Understanding Walkin Bathtub Rapid Drain Systems
Is there a need for a rapid drain system and are they worth the extra expense when purchasing a walk in tub?
As a dealer representing several different manufacturers of walkin bathtubs and handicapped bathtubs and who offers a range of walk in bathtub prices I am frequently asked about the cost and effectiveness of the rapid drain systems now being offered by some handicap bathtub manufacturers.
The question arises out the fact that with all handicapped bathtubs for wheelchair users and regular walk in baths all require that the user remain in the tub until it is completely empty before opening the door to exit the bathing zone. The concerns seem to be:
1. How long will I have to sit and wait for the handicapped bath tub to empty?
2. Will I get cold while I am waiting?
The time it takes for the water to completely drain from all handicap bathtubs or any walkin bathtub depends on two main factors. These are primarily the size of the tub and how much water is required to operate it as well as the size and weight of the user and how much water they will displace based on their size and weight. With all this taken into account and considering an average situation most walk in baths will drain completely in an average of 3-5 minutes.
By the time the user is ready to exit the handicapped bathtub they have been submerged in warm water for an extended period of time so feeling cold is unlikely to occur in the time it takes for the unit to drain completely. In cases where one chills rapidly or in just addressing the concerns at hand, a solution is readily available. I recommend installing a bathroom fan over handicap bath tubs that blows warm air over the user while they are waiting for the water to drain.

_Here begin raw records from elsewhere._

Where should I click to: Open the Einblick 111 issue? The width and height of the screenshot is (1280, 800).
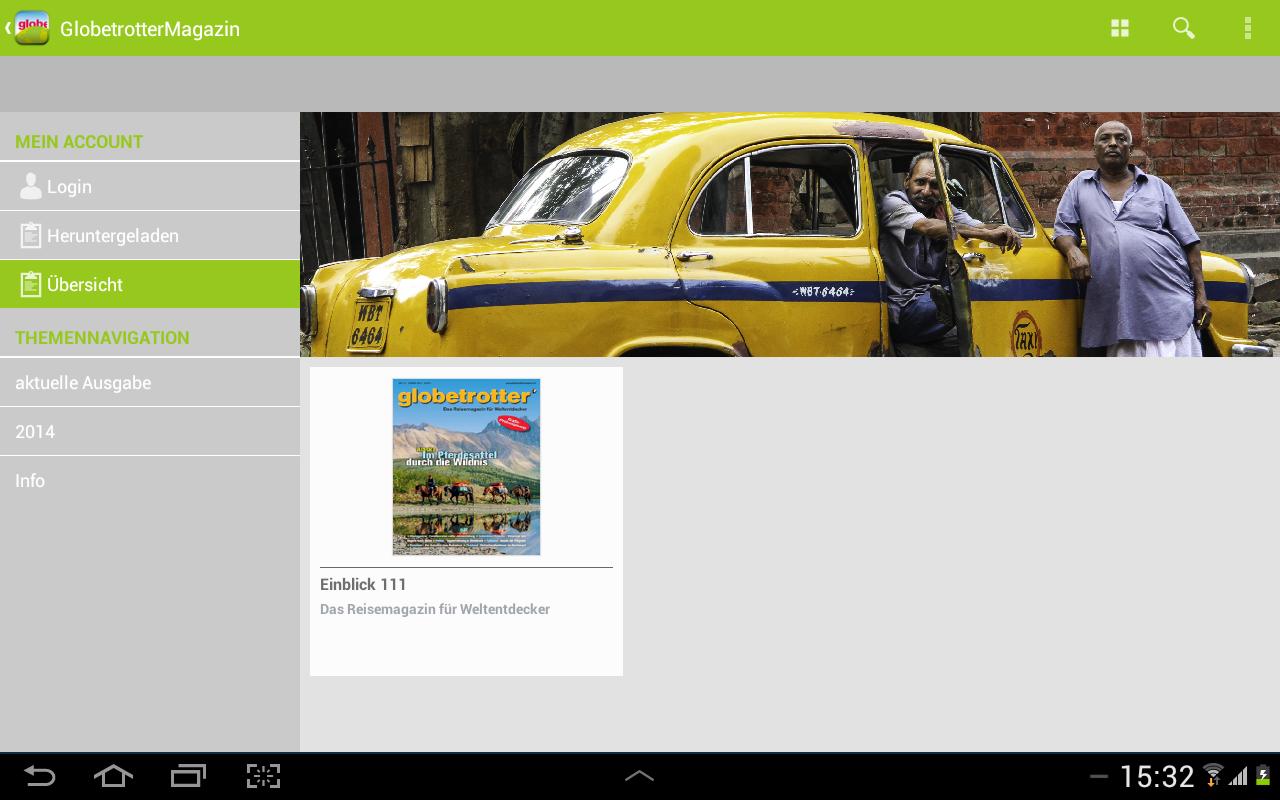pyautogui.click(x=363, y=584)
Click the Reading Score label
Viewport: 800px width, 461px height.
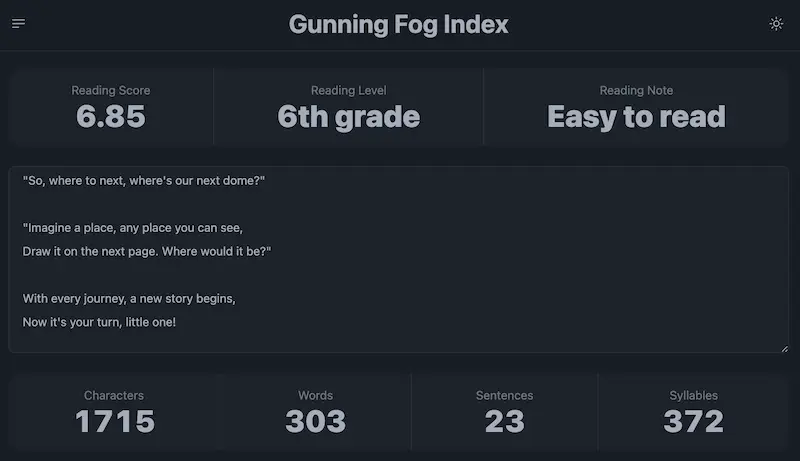click(x=111, y=90)
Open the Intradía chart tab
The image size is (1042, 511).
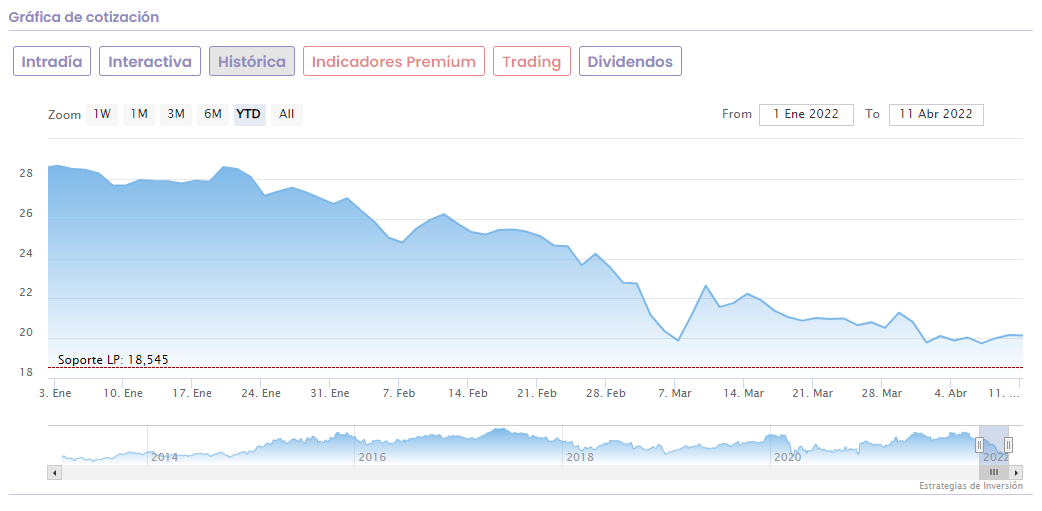[x=52, y=62]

Although I have favorite units, most models available today are code compliant and safe when installed over the walk in tub shower on a ground fault interrupter (GFI) outlet and on a dedicated circuit.

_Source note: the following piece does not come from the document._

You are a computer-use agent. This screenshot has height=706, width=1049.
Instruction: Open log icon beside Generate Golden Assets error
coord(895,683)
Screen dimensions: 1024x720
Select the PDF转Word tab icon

The jury is still out in regards to the actual effectiveness of the rapid drain system versus its additional cost. The applications I am familiar with all include larger and additional drain piping included within the body of their walk in bath tubs. Many of these drain systems also include a small pump to assist pumping the water through the pipes. All rough wall or floor drain piping is usually 1 ½” - 2” in diameter which means that no matter how quickly the water evacuates the bathtubs for handicapped users it is going to slow down once it reaches the narrower drain line resulting in a bottle neck effect. To truly have an effective rapid drain system one will need to incur an added cost to their walk in bathtub price by enlarging the rough drain line from the tub location to where it connects either with the City waste system or septic. The bottle neck will need to be eliminated in order to allow the water to flow more rapidly than it would with a regular drain line.
If maintaining your walk in bathtub price at an affordable level is important I recommend staying with the standard drain system offered with your walk in tub shower and utilizing one of my suggestions in this blog should you still feel that an issue exists. My extensive experience has shown me that in reality these concerns are normally not in issue.